Tema caro ao programa do governo Jair Bolsonaro, a liberação de plantio de maconha para fins medicinais foi barrada nesta terça-feira (3), durante reunião da diretoria colegiada da Agência Nacional de Vigilância Sanitária (Anvisa). Embora um pouco antes o órgão tenha permitido a venda de remédios à base de Cannabis em farmácias do país, a proibição do cultivo era a pauta mais importante para ministros como Osmar Terra, da Cidadania, e da Saúde, Luiz Henrique Mandetta.
A proposta acabou rejeitada por três votos a um. Diretor-presidente da Anvisa e relator do processo, William Dib acabou votando sozinho pela autorização depois que outro dirigente simpático à ideia, Renato Porto, acabou renunciando ao cargo na última sexta-feira (29). Ele e Dib terminam seus mandatos em dezembro, mas Porto decidiu se antecipar e ficou de fora da mais polêmica sessão da Anvisa em 2019.
Formulado após cinco anos de discussões internas e consultas públicas, o texto apresentado por Dib era repleto de restrições ao plantio. Ele previa supervisão da Polícia Federal e exigia rígido sistema de segurança ao local de produção, inclusive com controle sobre a matéria-prima e no descarte dos resíduos. Os cuidados não foram suficientes para convencer os colegas de diretoria.
Autor de um pedido de vista na sessão anterior em que o tema começou a ser debatido, em 15 de outubro, o diretor Antonio Barra orientou os votos divergentes. Alinhado à visão governista, Barra foi recebido por Bolsonaro no Palácio do Planalto em agosto, dias antes do fim das consultas públicas sobre o tema. Na ocasião, o porta-voz da Presidência, Otávio Rêgo Barros, disse que Bolsonaro "é favorável ao uso desse produto para fins medicinais, mas não admite que brechas da legislação sejam usadas para o plantio e consumo da maconha".
Na sessão desta terça-feira, em uma explanação que se estendeu por quase duas horas, Barra sustentou que o processo, com quase 3 mil páginas, dedicava menos de 1% de sua totalidade para cuidados com segurança. Ele vislumbrou "inequívoca fragilidade" na condução do estudo pela Anvisa, enxergando inclusive que o órgão teria exorbitado suas atribuições no decorrer do trabalho.
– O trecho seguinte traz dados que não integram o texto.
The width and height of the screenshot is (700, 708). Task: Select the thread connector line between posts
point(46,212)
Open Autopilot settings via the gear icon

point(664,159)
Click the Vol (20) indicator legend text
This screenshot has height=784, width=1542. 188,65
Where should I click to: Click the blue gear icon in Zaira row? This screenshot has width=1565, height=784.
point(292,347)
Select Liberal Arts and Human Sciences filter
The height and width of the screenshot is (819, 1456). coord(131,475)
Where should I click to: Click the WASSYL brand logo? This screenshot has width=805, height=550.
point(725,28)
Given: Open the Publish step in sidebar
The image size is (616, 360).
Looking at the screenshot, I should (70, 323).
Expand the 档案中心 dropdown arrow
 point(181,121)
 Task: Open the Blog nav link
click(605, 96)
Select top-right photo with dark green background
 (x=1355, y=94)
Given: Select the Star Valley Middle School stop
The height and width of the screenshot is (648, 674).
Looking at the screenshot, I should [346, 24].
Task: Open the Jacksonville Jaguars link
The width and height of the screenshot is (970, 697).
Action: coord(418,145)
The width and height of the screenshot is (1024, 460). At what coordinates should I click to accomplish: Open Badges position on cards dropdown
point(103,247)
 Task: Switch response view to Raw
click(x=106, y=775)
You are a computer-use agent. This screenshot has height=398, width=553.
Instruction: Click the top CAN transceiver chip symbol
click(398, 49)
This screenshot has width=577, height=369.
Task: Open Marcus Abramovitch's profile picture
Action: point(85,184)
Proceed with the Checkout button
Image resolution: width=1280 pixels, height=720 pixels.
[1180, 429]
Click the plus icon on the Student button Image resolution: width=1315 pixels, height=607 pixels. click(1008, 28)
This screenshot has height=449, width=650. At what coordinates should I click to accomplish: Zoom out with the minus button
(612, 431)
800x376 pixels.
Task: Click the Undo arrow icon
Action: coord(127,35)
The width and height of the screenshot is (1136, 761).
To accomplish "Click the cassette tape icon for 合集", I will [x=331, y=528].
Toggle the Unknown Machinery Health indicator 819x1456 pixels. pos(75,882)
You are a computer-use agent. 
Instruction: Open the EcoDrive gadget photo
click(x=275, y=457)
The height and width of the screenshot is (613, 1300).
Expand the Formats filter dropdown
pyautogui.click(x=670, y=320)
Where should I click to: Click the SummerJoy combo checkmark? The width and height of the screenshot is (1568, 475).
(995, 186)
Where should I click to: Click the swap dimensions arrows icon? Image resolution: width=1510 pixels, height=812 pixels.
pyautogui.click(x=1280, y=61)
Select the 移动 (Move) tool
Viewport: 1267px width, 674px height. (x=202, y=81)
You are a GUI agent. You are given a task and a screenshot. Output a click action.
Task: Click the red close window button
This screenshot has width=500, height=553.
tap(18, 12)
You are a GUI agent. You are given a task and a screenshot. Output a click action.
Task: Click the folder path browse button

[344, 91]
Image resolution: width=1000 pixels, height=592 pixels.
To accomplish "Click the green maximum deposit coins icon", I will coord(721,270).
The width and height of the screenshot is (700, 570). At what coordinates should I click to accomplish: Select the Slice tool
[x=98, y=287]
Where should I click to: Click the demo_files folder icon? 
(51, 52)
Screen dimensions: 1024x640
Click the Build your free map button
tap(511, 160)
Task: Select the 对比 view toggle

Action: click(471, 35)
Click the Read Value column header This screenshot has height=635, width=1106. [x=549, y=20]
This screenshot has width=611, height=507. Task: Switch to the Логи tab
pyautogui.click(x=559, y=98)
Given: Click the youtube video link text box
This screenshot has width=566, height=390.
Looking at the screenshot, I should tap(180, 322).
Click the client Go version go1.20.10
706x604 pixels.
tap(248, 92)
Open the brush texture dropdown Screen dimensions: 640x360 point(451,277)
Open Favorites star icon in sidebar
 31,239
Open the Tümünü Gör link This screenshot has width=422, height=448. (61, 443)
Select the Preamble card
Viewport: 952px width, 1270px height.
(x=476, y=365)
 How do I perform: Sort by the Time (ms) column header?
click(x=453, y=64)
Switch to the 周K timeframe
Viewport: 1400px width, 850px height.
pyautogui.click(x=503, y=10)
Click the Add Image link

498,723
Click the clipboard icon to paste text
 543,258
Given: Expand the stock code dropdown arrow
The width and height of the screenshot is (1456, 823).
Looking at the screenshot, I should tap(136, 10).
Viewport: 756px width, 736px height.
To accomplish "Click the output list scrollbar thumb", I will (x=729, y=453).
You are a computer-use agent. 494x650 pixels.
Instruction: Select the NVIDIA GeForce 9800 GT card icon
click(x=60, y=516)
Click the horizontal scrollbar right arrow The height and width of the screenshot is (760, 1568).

— Fica claro que órgãos protagonistas de segurança pública não foram adequadamente envolvidos nas discussões tratadas. As plantas são de capital interesse para organizações criminosas — salientou Barra, cujo voto foi acompanhado na íntegra por Alessandra Soares e Fernando Garcia Neto.
O julgamento desta terça-feira era uma das principais obsessões do ministro Osmar Terra. Com forte posicionamento antidrogas, o gaúcho envolveu-se mais de uma vez em debates públicos com a Anvisa por conta da possibilidade de liberação do cultivo de maconha. Em julho, ele chegou a cogitar o fechamento da agência caso houvesse permissão para a plantação de Cannabis.
Na semana passada, o ministro voltou ao tema, desta vez dizendo que William Dib "não entende nada" sobre uso medicinal da maconha e estava "querendo liberar a droga no Brasil".
Em uma rede social, o ministro Osmar Terra disse que o presidente da Anvisa foi "derrotado" e que a decisão da diretoria representa uma vitória: "Decisão só referenda o que já é feito, como venda do Canabidiol em farmácia, separado, como remédio controlado. O que sempre defendemos", afirmou.